__Dataset excerpts__:
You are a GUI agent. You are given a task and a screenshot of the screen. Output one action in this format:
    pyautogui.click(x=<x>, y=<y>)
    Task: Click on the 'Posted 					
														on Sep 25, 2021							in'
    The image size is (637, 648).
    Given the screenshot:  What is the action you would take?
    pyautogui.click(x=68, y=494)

__What to produce__:
Set down, unchanged, everything in the listing from its first line down to the line containing "you would take?".

__Task result__:
You are a GUI agent. You are given a task and a screenshot of the screen. Output one action in this format:
    pyautogui.click(x=<x>, y=<y>)
    Task: Click on the 'Posted 					
														on Sep 25, 2021							in'
    The image size is (637, 648).
    Given the screenshot:  What is the action you would take?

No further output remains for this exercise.